Strue, subs. (general).—A construe. See Con.
Superd. To be superd, verb. phr. (Harrow).—To be superannuated.
Swack, subs. (Christ’s Hospital).—Deception. Whence To swack up = to deceive; to take in.
Swagger (or Side), subs. (Harrow).—(1) Appropriating privileges to which one has no right; and (2) using peculiar privileges which others may not use. Etiquette in this respect is very complex.
1898. Warner, Harrow School, 280. The rules of “SWAGGER” are most complex, like other traditional and unwritten codes, and in them a new boy is apt to find himself entangled. He goes out with his umbrella rolled up, and he finds he is swaggering; or he carries it by its middle, or under his arm, or he walks on the middle terrace after chapel, or he innocently wears his “blues” open when it is hot, or turns his trousers up when it is wet, and again he is swaggering. Lady visitors sometimes think small boys at Harrow rude. It is not rudeness which leads boys to stick close to the wall, even when coming up covered with mud from football, and shoulder the world into the gutter, it is modesty; to walk in the road is SWAGGER. To loiter at the house door, or to sing or whistle in the passages, and to wear a hat in the house are also forms of SWAGGER.

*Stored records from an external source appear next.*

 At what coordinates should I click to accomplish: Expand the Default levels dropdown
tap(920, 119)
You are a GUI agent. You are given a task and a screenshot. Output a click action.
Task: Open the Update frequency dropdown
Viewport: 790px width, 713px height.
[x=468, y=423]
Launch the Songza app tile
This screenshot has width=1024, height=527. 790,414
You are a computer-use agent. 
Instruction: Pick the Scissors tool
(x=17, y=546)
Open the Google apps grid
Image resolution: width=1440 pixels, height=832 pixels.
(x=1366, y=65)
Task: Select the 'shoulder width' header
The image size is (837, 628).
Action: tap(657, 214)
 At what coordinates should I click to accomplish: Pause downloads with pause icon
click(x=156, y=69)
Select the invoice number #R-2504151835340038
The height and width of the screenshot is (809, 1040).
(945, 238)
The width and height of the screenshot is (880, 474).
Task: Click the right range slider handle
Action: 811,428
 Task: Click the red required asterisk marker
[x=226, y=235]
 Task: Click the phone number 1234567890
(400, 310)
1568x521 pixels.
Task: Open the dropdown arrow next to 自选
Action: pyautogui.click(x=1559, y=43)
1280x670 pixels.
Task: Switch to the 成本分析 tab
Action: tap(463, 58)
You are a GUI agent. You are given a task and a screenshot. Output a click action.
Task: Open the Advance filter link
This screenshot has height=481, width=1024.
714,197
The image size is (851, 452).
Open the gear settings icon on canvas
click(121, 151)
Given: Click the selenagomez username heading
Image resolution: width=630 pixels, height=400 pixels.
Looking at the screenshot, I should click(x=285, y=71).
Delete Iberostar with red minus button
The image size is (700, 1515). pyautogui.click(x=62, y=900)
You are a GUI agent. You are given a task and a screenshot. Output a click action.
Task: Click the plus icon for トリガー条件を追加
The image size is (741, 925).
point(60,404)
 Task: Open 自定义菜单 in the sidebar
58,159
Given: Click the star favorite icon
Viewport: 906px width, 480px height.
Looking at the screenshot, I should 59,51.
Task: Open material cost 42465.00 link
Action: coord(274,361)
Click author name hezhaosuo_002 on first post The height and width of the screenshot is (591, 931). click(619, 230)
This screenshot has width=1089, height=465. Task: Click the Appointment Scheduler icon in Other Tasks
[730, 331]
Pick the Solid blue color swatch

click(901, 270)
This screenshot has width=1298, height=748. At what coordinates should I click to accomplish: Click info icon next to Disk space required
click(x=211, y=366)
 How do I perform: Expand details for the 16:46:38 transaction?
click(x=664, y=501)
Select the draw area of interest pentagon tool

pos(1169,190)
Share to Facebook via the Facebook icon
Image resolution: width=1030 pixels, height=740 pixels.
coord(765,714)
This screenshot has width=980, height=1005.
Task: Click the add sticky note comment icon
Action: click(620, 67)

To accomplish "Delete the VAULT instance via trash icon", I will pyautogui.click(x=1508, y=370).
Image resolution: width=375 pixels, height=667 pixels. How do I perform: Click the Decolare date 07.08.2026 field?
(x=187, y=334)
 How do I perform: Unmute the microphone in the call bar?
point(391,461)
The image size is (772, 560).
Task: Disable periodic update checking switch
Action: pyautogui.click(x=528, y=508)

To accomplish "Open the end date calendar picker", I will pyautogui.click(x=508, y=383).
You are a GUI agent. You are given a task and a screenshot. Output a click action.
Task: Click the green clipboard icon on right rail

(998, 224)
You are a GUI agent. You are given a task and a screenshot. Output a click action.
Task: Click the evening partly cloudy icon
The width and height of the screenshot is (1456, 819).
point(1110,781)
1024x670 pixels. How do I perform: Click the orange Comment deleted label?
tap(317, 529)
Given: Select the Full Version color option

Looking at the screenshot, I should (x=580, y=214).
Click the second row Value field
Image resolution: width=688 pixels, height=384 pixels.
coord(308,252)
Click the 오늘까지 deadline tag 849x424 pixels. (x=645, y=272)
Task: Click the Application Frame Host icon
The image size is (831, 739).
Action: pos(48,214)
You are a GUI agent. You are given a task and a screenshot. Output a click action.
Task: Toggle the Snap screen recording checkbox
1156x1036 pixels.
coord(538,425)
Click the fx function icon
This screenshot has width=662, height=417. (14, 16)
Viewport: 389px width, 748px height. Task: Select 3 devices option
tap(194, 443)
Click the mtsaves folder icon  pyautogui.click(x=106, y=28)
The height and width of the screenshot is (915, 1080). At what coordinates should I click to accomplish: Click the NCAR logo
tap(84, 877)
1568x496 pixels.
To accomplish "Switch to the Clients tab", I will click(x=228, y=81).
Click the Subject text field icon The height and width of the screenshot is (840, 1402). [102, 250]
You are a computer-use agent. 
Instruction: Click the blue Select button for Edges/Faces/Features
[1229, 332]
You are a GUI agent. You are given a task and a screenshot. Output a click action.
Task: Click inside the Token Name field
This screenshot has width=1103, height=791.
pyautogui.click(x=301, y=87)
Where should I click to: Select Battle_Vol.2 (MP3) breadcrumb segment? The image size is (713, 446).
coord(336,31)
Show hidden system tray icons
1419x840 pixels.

Taff, subs. (Christ’s Hospital: Hertford).—A potato.
Talker, subs. (Harrow).—One who cannot sing in time.
1898. Howson and Warner, Harrow School, 208. Then followed solos from those who could sing and those who could not—it made no difference. The latter class were called TALKERS, and every boy was encouraged to stand up and “talk it out.”
Tap, subs. (Eton).—Originally the Christopher (q.v.). Now the only place recognised by the authorities where a boy can get beer.